Bardzo narażone na przemoc seksualną są nastolatki. Dzielenie się z nimi informacjami o molestowaniu może nie być łatwe, m.in. dlatego, że wierzą, iż mogą ochronić się samodzielnie i nie potrzebują pomocy. W potrzebie zwracają się raczej do rówieśników, nie zdając sobie sprawy, że od nich mogą wprawdzie uzyskać zrozumienie i wsparcie, ale nie konkretne działanie zapewniające bezpieczeństwo. Młodych ludzi trzeba na to uwrażliwić. Pomagajmy im więc, by czuli się dobrze sami ze sobą, by ufali swojej intuicji, podpowiadającej im, że postępują właściwie. Nie stresujmy stwierdzeniami, że dorosły ma zawsze rację. Wtedy łatwiej im będzie zwrócić się o pomoc.
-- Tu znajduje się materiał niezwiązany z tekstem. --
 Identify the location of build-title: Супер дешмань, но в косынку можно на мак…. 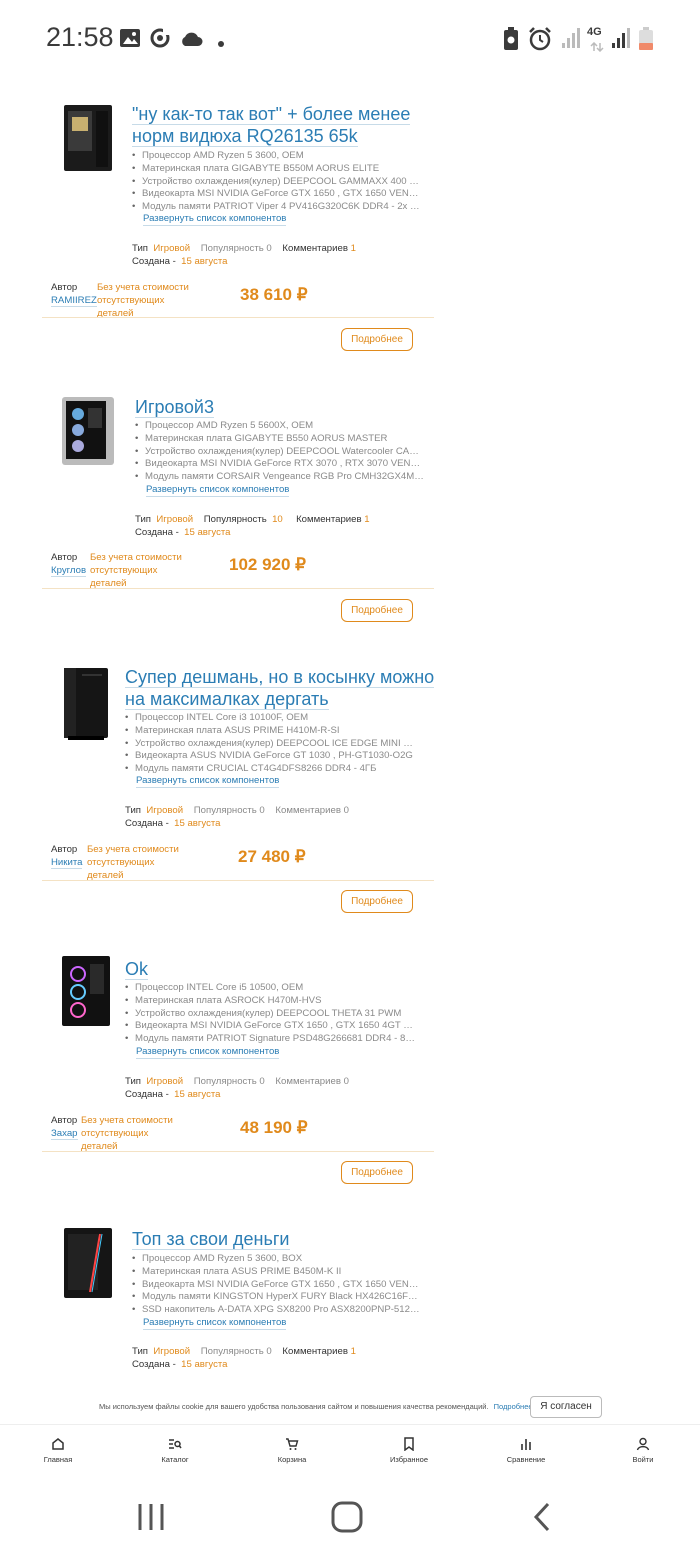
(280, 688).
Wychowawca czy rodzic podczas takich rozmów może podsuwać wiele sytuacji i rozwiązań, by dowiedzieć się, co dziecko czuje, myśli na ten temat i by nauczyć je różnych bezpiecznych zachowań. Bardzo ważnym aspektem komunikacji jest respekt dla uczuć i myśli dziecka.
Działania profilaktyczne i pomoc osobom zagrożonym utrudnione są przez wszechobecne mity społeczne, usprawiedliwiające sprawcę i oskarżające ofiarę. Podczas zajęć profilaktycznych należy uczyć dziecko, jak ma reagować na manipulacje sprawcy i poszukiwać argumentów podważających mity społeczne. Celem ma być zmiana zachowania i sposobu myślenia dziecka w relacji z zagrażającym dorosłym, likwidacja mitów, a zwłaszcza zmiana postaw dorosłych z dysfunkcyjnych na konstruktywne, ponieważ to byłoby działaniem najskuteczniejszym.
Gdy dziecko zostało wykorzystane
Wychowawca, nauczyciel, pedagog i rodzic mają wierzyć dziecku, jeżeli mówi, że doszło do intymnego dotyku. Gdy dziecko próbuje powiedzieć o doznawanej przemocy, wspominając o nieprzyjemnych grach lub opowiadając dziwne historie o krzywdzonej koleżance, musimy dopytać o więcej. Opiekun powinien nauczyć się rozpoznawania przemocy seksualnej i jej sygnałów. Ważne jest, aby dziecko miało kilku zaufanych dorosłych, do których może się zwrócić, aby porozmawiać o kłopotach. Ich podstawowym zadaniem jest chronić dziecko, a nie sprawcę, bo bez ich pomocy nie ma ono szans na bezpieczeństwo. Konstruktywne wsparcie okazane dziecku pozwoli znacznie zmniejszyć konsekwencje doznanej przemocy seksualnej, gdyby takowa miała miejsce w przyszłości. Wsparcie jest więc profilaktyką zapobiegającą nasilaniu się negatywnych objawów w aktualnym i przyszłym życiu dziecka.
Najważniejszą i najskuteczniejszą profilaktyką jest okazywanie dziecku miłości, ciepła i zainteresowania przez rodzinę oraz dużej życzliwości przez inne osoby, uczestniczące w jego kształceniu i wychowaniu. Uczmy rodziców, aby przytulali (dobry dotyk) swoje pociechy, zaspokajając ich potrzeby: bycia kochanym, ważnym, zauważonym i szanowanym. W taki sposób zyskamy zaufanie dzieci. W sytuacji zagrożenia ze strony niebezpiecznej osoby odważniej będą mówiły NIE i szukały u nas pomocy.